Il porta cet esprit de géométrie et d’invention dans la dioptrique, qui devint entre ses mains un art tout nouveau ; et s’il s’y trompa beaucoup, c’est qu’un homme qui découvre de nouvelles terres ne peut tout d’un coup en connaître toutes les propriétés. Ceux[1] qui le suivent lui ont au moins l’obligation de la découverte. Je ne nierai pas que tous les autres ouvrages de M. Descartes[2] ne fourmillent d’erreurs.

La géométrie était un guide que lui-même avait en quelque façon formé, et qui l’aurait conduit sûrement dans sa physique ; cependant il abandonna à la fin ce guide, et se livra à l’esprit de système. Alors sa philosophie ne fut plus qu’un roman ingénieux, et tout au plus vraisemblable[3] pour les philosophes ignorants du même temps. Il se trompa sur la nature de l’âme, sur les lois du mouvement, sur la nature de la lumière. Il admit des idées innées, il inventa de nouveaux éléments, il créa un monde, il fit l’homme à sa mode ; et on dit avec raison que l’homme de Descartes n’est en effet que celui de Descartes, fort éloigné de l’homme véritable. Il poussa ses erreurs métaphysiques jusqu’à prétendre que deux et deux ne font quatre que parce que Dieu l’a voulu ainsi ; mais ce n’est point trop dire qu’il était estimable même dans ses égarements. Il se[4] trompa, mais ce fut au moins avec méthode et de conséquence en conséquence. S’il inventa de nouvelles chimères en physique, du moins il en détruisit d’anciennes : il apprit aux hommes de son temps à raisonner et à se servir contre lui-même de ses armes. S’il n’a pas payé en bonne monnaie, c’est beaucoup d’avoir décrié la fausse.

[5]Je ne crois pas qu’on ose à la vérité comparer en rien sa philosophie avec celle de Newton : la première est un essai, la seconde est un chef-d’œuvre ; mais celui qui nous a mis sur la voie de la vérité vaut peut-être celui qui a été depuis au bout de cette carrière.

  1. 1734. « Ceux qui viennent après lui et qui rendent les terres fertiles lui ont. »
  2. 1734. « De M. Descartes fourmillent d’erreurs. »
  3. 1734. « Vraisemblable pour les ignorants. Il se trompa sur la nature de l’âme, sur les preuves de l’existence de Dieu, sur la matière, sur les lois, etc. »
  4. 1734. « Il se trompa, mais ce fut du moins avec méthode et avec un esprit conséquent ; il détruisit les chimères absurdes dont on infatuait la jeunesse depuis deux mille ans ; il apprit. »
  5. Cet alinéa n’avait pas été conservé dans l’édition de Kehl. Il était supprimé dès 1748.

Enregistrements de données collectés

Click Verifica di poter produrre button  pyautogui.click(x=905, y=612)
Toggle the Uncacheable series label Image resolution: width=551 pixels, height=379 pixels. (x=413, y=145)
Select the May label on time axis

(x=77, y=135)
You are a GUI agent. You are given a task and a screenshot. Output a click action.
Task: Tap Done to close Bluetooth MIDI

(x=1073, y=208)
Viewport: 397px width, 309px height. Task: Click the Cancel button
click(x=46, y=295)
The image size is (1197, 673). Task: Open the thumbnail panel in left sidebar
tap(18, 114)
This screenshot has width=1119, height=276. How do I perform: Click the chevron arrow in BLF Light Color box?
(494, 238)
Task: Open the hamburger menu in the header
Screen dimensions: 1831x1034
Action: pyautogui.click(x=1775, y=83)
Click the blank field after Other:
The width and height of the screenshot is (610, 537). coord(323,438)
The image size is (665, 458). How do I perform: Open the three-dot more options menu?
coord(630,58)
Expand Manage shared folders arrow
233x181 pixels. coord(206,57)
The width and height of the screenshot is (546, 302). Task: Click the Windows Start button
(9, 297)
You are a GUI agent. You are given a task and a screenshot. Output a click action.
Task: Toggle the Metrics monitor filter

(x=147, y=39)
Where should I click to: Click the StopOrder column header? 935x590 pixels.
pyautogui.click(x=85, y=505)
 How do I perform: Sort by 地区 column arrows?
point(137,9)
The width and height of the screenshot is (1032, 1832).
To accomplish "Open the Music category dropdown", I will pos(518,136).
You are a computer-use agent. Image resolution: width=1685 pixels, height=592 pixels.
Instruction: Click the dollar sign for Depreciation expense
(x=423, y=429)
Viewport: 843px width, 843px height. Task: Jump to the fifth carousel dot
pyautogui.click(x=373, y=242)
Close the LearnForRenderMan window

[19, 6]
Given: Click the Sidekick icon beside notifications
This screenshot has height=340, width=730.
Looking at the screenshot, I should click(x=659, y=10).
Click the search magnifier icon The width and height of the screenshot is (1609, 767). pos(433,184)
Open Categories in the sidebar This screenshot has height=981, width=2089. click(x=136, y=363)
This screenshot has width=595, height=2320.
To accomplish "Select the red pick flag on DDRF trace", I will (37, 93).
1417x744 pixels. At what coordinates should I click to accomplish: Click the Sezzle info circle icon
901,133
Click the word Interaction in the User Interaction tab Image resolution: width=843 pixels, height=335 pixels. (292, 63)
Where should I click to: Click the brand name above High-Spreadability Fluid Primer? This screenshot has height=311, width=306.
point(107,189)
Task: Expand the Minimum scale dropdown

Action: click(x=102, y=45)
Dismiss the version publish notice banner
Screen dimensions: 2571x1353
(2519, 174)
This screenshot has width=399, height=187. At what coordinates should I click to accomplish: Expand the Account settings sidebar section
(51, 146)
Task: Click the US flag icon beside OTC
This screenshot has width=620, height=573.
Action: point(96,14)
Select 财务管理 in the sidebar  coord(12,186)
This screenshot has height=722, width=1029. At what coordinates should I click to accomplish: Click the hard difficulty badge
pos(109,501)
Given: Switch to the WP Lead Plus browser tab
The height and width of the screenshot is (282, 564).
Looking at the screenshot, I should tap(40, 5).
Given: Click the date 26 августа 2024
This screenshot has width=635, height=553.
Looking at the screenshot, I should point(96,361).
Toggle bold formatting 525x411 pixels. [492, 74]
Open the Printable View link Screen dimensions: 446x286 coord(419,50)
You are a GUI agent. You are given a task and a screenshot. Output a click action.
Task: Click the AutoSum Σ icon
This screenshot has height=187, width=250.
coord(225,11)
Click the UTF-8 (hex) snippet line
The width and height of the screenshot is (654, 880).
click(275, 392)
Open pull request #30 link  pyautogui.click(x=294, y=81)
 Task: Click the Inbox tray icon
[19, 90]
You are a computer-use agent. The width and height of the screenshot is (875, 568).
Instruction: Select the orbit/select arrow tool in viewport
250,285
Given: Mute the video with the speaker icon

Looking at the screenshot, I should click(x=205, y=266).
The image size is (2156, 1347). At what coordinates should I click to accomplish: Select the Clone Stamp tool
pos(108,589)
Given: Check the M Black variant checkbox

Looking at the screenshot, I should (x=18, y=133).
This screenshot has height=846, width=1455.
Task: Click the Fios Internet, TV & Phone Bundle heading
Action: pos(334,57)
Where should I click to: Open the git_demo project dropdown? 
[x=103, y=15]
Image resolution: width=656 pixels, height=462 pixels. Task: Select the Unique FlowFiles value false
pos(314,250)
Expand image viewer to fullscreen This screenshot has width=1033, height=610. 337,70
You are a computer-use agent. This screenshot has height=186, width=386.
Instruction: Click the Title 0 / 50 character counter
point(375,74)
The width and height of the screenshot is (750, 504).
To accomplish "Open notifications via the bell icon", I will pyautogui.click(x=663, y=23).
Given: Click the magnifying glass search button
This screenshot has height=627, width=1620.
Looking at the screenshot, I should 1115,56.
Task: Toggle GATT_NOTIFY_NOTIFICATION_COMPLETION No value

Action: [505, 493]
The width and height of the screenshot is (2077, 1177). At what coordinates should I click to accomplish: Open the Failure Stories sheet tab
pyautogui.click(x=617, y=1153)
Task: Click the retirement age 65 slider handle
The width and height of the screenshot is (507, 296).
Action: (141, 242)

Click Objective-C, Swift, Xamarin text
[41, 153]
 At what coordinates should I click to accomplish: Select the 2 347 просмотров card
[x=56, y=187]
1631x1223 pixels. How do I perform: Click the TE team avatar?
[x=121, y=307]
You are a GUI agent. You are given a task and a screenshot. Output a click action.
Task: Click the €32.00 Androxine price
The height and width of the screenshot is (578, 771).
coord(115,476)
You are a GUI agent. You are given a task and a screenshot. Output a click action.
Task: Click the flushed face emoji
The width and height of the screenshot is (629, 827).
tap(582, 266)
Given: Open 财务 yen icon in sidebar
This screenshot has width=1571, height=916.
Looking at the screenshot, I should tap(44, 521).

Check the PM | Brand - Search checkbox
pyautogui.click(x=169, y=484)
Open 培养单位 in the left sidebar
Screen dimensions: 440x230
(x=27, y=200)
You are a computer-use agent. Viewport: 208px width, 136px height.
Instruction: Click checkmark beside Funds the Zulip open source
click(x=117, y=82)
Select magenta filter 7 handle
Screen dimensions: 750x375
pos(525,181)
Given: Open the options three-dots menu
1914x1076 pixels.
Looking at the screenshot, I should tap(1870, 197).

Travail à réaliser:
1. Répondez à ces questions d'après l'extrait sur Descartes :
(a) Sur quels trois points précis Descartes se trompa-t-il, selon le deuxième paragraphe ?
(b) Quel terme l'extrait emploie-t-il pour qualifier la philosophie de Newton ?
(c) D'après la note 5, depuis quelle année l'alinéa était-il supprimé ?
2. Recopiez fidèlement le passage de l'extrait sur Descartes qui commence par « [5]Je ne crois » et se poursuit jusqu'à « supprimé dès 1748. ».
Ces enregistrements n'ont aucun lien avec le texte.

Résultats par tâche:
1.
(a) Sur la nature de l'âme, sur les lois du mouvement et sur la nature de la lumière.
(b) Un chef-d'œuvre.
(c) Depuis 1748.

2.
[5]Je ne crois pas qu’on ose à la vérité comparer en rien sa philosophie avec celle de Newton : la première est un essai, la seconde est un chef-d’œuvre ; mais celui qui nous a mis sur la voie de la vérité vaut peut-être celui qui a été depuis au bout de cette carrière.

  1. 1734. « Ceux qui viennent après lui et qui rendent les terres fertiles lui ont. »
  2. 1734. « De M. Descartes fourmillent d’erreurs. »
  3. 1734. « Vraisemblable pour les ignorants. Il se trompa sur la nature de l’âme, sur les preuves de l’existence de Dieu, sur la matière, sur les lois, etc. »
  4. 1734. « Il se trompa, mais ce fut du moins avec méthode et avec un esprit conséquent ; il détruisit les chimères absurdes dont on infatuait la jeunesse depuis deux mille ans ; il apprit. »
  5. Cet alinéa n’avait pas été conservé dans l’édition de Kehl. Il était supprimé dès 1748.